• [SOURCE MATERIAL]
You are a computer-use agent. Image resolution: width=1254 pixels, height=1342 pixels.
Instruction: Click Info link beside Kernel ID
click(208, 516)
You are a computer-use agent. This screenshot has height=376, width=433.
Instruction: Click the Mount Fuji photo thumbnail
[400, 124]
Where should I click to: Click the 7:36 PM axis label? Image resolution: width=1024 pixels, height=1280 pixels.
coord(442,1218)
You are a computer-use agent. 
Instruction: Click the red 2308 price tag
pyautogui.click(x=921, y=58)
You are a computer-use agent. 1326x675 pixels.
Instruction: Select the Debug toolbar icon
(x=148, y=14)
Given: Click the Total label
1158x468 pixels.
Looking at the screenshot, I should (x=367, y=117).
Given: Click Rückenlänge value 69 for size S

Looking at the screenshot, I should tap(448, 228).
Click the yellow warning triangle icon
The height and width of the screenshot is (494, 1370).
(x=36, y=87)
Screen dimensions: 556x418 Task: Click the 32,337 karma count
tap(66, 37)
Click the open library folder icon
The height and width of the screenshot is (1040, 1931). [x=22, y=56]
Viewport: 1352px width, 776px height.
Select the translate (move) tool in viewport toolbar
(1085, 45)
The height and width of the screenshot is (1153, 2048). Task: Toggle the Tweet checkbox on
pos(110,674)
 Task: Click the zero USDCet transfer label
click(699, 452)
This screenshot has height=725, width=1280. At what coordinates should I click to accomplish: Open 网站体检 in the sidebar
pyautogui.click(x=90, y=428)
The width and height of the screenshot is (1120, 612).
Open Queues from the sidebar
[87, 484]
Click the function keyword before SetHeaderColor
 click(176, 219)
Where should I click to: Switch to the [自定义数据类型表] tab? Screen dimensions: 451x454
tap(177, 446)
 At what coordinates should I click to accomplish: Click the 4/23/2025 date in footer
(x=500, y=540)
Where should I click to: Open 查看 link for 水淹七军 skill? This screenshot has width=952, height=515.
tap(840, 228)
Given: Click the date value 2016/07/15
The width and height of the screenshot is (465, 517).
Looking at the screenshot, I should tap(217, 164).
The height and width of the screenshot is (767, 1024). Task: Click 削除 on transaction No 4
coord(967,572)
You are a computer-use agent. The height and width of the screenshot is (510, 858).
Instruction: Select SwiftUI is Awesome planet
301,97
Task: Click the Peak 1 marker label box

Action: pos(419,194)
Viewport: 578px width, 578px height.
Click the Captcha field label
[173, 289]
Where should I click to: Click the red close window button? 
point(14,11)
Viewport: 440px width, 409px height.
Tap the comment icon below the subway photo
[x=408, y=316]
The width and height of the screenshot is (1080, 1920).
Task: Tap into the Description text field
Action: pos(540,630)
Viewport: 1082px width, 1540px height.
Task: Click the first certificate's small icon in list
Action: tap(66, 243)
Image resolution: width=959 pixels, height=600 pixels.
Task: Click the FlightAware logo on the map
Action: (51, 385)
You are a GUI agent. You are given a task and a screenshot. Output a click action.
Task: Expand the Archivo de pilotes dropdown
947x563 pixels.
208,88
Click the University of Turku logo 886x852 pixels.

• [REQUIRED ACTION]
Determine the count of lines that include the word "agent" in the listing, and state nothing but that count.

• [SOLUTION TO THIS PROBLEM]
6